Jaejoong merapatkan giginya dan melihat kepadanya. "Jangan khawatir, Mr. Jung. Aku sudah melupakanya."

"Benarkah? Bagus untukmu. Untuk diriku sendiri panas dari ciuman itu terbakar ke dalam ingatanku sehingga saat lanjut usia ketika semua hal lain dalam hidup telah hilang dari pikirtanku, aku masih mengingat panas dari bibirmu yang menekan bibirku. "Dalam kilasan detik, pria terhormat tidak menunjukan emosi dan memerlukan pakaiannya menghilang, meninggalkan pria primitif yang mengintai incaran yang akan ia ambil sebagai pasangan.

Dan Yunho tidak bergerak sesenti pun.

Mengapa Yoori memerlukan mencubit pipi Jaejoong, ia tidak perlu itu untuk membuat wajahnya merona dan ia hampir tidak dapat melihat Yunho dengan tenang. "Tolong, Mr. Jung, aku tidak harap untuk..."

"Omong kosong. Tentu saja kau ingin, Jaejoong, dan ingin bersamaku."

Jaejoong melempaskan lirikan panas dan benci.

"Aku tahu. Kau tidak menyukaiku. Akan tetapi pikirkan hal ini dari sudut pandangku. Kau membuatku merasa tolol. Kau menculikku, menahanku, membuatku merasa bersalah, membuatku merasa ragu akan pamanku dan manager bisnisku ...semua sangat tidak nyaman bagiku, aku pastikan itu padamu. "

Yunho adalah pria yang sangat suka menyentuh. Ketika ia menatap Jaejoong, ia membelai selimut, dan Jaejoong menemukan dirinya mengamati jari jari Yunho ketika mereka menyusuri lapisan cokelat panjang. Jemari itu mengelus dan mengelus kembali, dan selama itu pandangan Yunho menyentuh Jaejoong sedemikian lembut. Seperti tubuh pria itu. "Aku seharusnya mrmbencimu. Sebaliknya aku menginginkanmu. Hanya itu yang aku pikirkan, dan satu satunya hal yang membuatku nyaman adalah mengetahui bahwa memilikiku adalah satu satunya hal yang kau pikirkan pula."
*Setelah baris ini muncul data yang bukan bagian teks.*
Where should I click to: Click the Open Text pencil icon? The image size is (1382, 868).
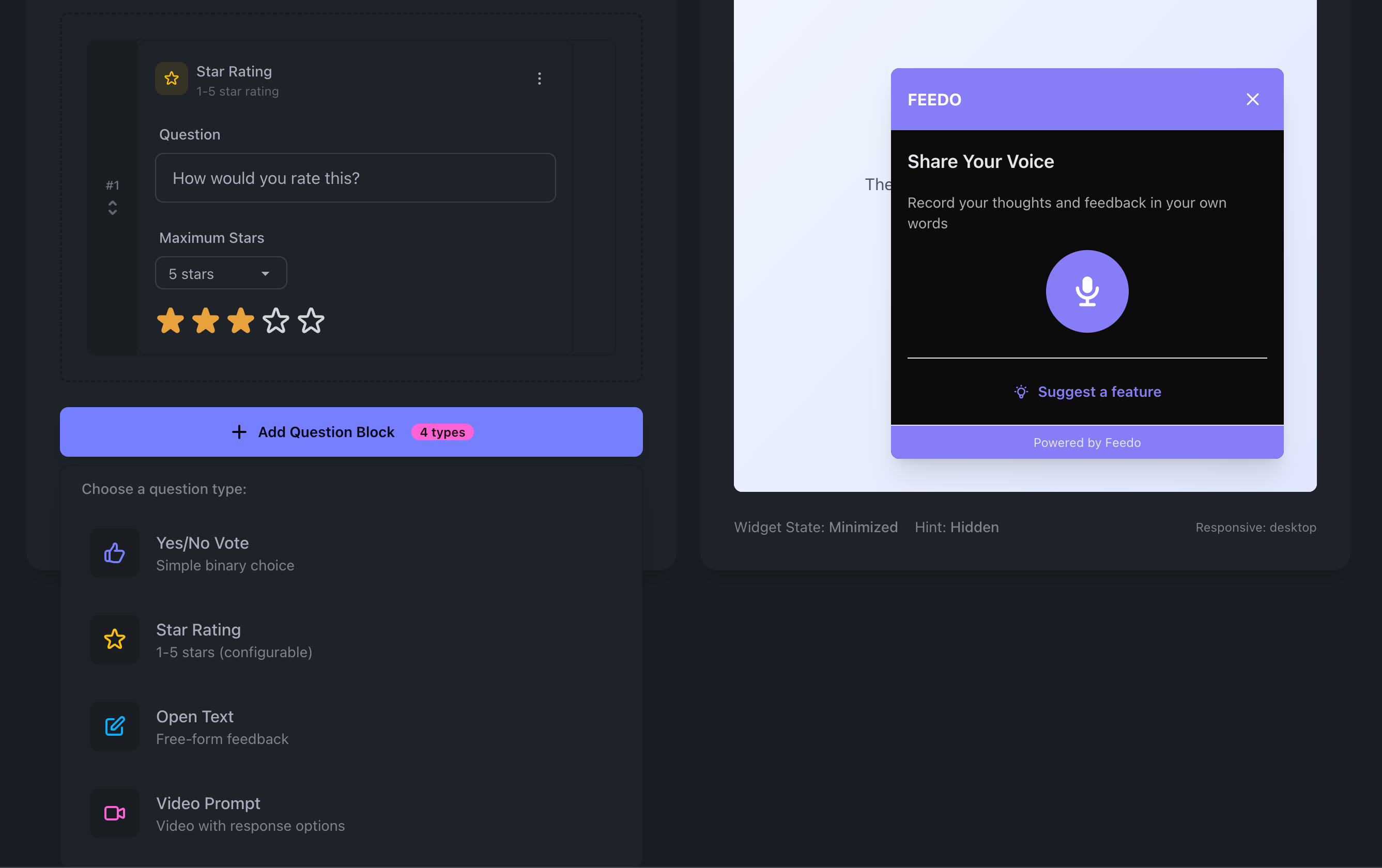tap(115, 726)
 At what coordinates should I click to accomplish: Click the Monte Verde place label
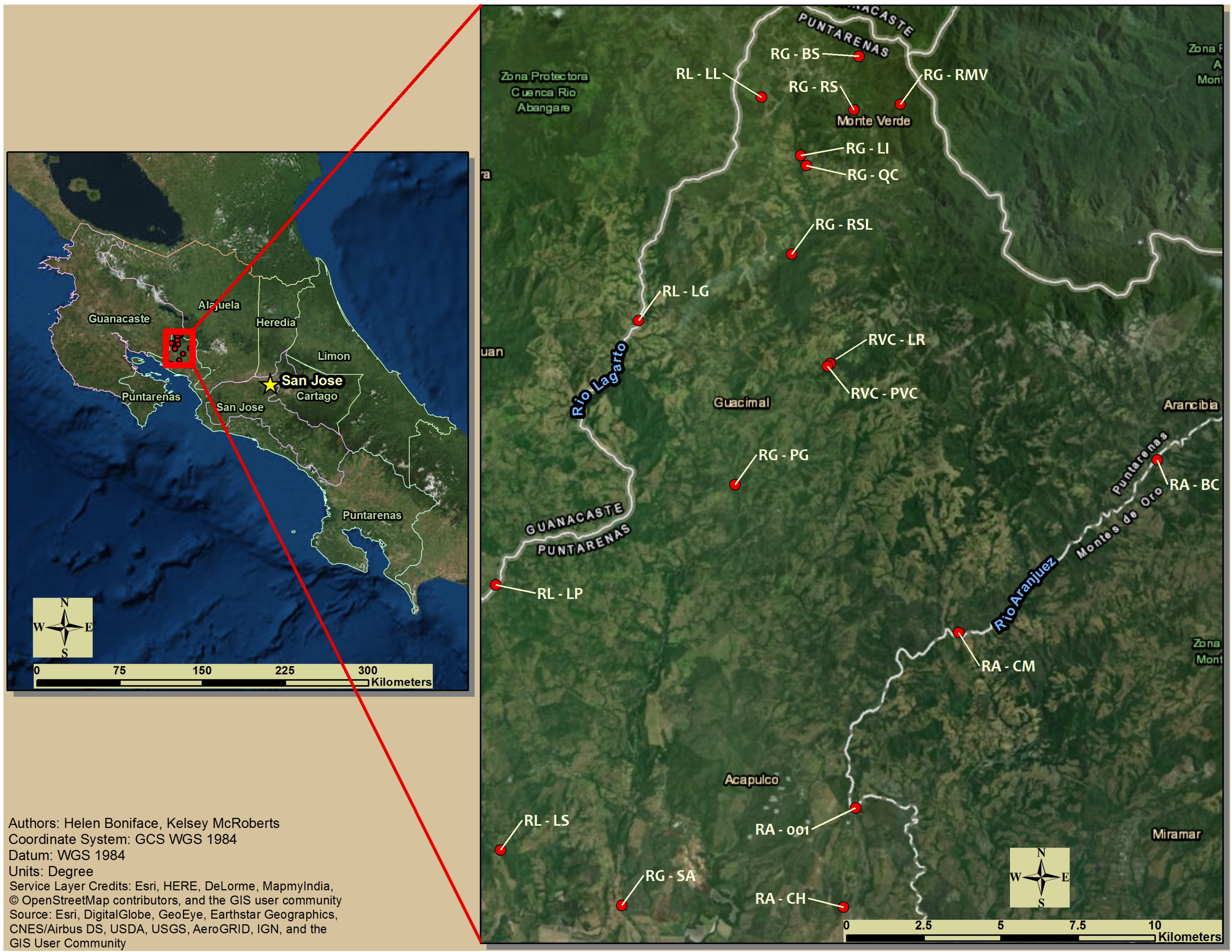coord(873,121)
"Itu tidak benar." Gerakan hipnostis itu membuat Jaejoong tetap diam, menerangkapnya untuk mendengarkan suara Yunho yang perlahan, dalam, dan menggoda.

"Mungkin tidak. Aku tidak memiliki tugas untuk menyibukan pikiranmu." tangan Yunho berhenti. Yunho mencondongkan tubuh kedepan. "Akan tetapi, Jaejongie, aku mengenal pria sejenismu. Aku tahu bahwa di kegelapan malam ketika mimpi menyelinap di celah pintu tanpa ampun seperti kabut dari laut, kau memimpikan aku."

Terperanjat oleh pengetahuan Yunho, Jaejoong menyangkal hal itu. "Tidak!"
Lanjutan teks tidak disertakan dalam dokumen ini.